*** Opening SELECTED EXCERPT ***

"Green tide" feminist demonstration infront of the Congress of the Argentine Republic. Photo: Julieta Bugacoff. All rights reserved.
The 10th of April 2018 will be forever recognised as the day in which, in the entire history of feminist activism in Argentina, the debate regarding the legalisation and depenalisation of abortion was finally discussed through a series of public hearings. This precedes the debate that will take place in Congress for the first time.
Eight projects have been presented, and the one with the most potential is the National Campaign for the Right to Abort, presented on the 6th of March by activists and feminist groups.
Under the name of Draft Bill for Voluntary Interruption of Pregnancies, it is the seventh project presented by the Campaign in seven years.
It understands abortion as a right that can be exercised at the request of the pregnant person until the 14 week point, and until the end of the pregnancy in three cases (pregnancy as a result of rape, danger to the life and physical/mental health of the woman, and foetal malformations).
It does not consider institutional or individual conscientious objection and it additionally includes abortion in the Obligatory Medical Program (PMO). The Ministry of Health created the PMO in 2002, after the economic crisis of 2001.
Said program guarantees the entire population access to basic medical services for the conservation of their health.
It’s a tide, a green windstorm that floods everything: the streets, schools, trade unions, homes, theatres, poetry readings, beds. Seeing the green scarf on another is like a sign of solidarity, it’s like saying “we’re fighting for the same”.
In many cities throughout the country mobilisation can be found. The debate is omnipresent, and it is becoming enriched by every activist that speaks up: “legalisation alone or also depenalisation?”, “Don’t forget to include pregnant individuals who do not self-identify as women”, “Let’s use arguments that don’t depart from the basis of eugenics”, “The most important thing is the freedom to choose what to do with your own body and that the state respects that decision”.

*** Closing SELECTED EXCERPT ***

◆ **SET OF TASKS**:
A. Reproduce the passage on the abortion debate in Argentina word for word, from "It does not" up to and including "crisis of 2001.".
B. In the passage on the abortion debate in Argentina, in what year did the Ministry of Health create the Obligatory Medical Program?
The listing has no connection to the passage on the abortion debate in Argentina.

*** Opening INFORMATION GIVEN ***

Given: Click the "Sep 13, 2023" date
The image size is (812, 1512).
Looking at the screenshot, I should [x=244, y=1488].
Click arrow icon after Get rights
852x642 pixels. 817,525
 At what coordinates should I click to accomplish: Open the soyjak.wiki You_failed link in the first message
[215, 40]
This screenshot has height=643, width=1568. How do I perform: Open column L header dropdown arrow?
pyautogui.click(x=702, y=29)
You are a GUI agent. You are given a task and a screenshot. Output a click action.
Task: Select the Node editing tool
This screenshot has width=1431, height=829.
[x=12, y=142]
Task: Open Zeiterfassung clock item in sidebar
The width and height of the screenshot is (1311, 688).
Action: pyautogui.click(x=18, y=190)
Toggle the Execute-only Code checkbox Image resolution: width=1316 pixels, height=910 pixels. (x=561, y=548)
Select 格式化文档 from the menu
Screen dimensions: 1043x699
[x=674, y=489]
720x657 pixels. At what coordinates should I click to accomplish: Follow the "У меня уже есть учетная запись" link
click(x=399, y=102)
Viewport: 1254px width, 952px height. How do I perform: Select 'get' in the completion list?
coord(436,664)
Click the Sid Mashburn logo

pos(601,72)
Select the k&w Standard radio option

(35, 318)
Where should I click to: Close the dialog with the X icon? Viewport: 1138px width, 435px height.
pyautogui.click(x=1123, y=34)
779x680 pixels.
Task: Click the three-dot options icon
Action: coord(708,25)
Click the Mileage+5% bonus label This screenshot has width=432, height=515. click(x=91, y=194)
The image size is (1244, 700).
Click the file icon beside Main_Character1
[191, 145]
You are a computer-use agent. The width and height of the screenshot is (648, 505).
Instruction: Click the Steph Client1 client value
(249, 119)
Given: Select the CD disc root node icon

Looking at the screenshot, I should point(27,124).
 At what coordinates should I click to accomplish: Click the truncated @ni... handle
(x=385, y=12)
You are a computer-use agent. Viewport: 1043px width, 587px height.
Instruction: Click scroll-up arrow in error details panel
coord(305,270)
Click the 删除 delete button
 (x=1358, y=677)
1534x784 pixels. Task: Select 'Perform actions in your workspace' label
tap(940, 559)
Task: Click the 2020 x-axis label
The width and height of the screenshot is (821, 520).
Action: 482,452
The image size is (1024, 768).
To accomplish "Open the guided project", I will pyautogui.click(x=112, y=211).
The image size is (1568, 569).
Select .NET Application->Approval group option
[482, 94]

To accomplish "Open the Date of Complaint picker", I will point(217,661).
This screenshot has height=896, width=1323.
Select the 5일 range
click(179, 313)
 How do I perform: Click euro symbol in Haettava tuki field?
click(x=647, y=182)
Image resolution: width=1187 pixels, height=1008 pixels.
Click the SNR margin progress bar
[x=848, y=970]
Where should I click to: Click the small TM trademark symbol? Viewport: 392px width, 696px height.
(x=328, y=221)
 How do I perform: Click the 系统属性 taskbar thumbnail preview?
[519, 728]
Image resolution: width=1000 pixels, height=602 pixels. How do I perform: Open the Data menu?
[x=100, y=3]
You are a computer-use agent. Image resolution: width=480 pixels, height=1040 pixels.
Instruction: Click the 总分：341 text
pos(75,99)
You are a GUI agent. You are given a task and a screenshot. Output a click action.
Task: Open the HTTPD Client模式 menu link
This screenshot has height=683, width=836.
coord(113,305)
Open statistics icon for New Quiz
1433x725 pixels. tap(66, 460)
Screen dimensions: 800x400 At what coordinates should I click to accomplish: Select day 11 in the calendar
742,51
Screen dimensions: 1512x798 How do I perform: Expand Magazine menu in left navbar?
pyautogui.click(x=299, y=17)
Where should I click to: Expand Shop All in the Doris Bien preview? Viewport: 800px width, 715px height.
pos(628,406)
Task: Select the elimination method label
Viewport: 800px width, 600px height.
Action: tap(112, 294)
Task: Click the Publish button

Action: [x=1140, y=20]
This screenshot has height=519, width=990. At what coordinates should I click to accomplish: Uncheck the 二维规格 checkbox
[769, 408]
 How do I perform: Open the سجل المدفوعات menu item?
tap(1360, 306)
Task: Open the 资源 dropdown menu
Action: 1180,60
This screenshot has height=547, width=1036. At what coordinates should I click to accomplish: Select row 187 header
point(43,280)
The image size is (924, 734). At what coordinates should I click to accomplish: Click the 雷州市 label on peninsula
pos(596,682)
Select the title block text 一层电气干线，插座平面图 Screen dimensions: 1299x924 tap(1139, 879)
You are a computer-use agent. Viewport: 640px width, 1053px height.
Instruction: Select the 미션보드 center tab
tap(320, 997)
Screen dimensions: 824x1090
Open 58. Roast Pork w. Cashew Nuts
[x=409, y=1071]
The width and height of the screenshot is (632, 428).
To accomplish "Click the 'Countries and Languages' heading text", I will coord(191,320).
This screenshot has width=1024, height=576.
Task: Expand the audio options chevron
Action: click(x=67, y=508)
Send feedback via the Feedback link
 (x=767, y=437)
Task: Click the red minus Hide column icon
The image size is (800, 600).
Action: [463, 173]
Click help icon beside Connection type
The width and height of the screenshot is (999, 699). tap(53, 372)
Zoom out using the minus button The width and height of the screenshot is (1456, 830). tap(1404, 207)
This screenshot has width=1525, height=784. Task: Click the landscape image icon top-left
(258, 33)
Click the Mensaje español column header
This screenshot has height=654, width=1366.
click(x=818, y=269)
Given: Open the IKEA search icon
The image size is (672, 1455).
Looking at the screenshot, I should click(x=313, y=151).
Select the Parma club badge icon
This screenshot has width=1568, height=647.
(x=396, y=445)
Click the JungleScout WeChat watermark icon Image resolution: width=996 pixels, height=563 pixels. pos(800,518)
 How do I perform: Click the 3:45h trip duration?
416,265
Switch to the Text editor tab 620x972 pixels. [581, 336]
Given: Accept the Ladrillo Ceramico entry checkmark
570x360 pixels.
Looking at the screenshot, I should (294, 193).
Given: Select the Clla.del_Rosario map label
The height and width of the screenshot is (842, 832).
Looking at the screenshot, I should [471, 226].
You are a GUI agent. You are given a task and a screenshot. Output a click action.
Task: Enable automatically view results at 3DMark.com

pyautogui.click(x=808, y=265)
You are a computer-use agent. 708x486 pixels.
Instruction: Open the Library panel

*** Closing INFORMATION GIVEN ***

◆ **TASK RESULTS**:
A.
It does not consider institutional or individual conscientious objection and it additionally includes abortion in the Obligatory Medical Program (PMO). The Ministry of Health created the PMO in 2002, after the economic crisis of 2001.

B. 2002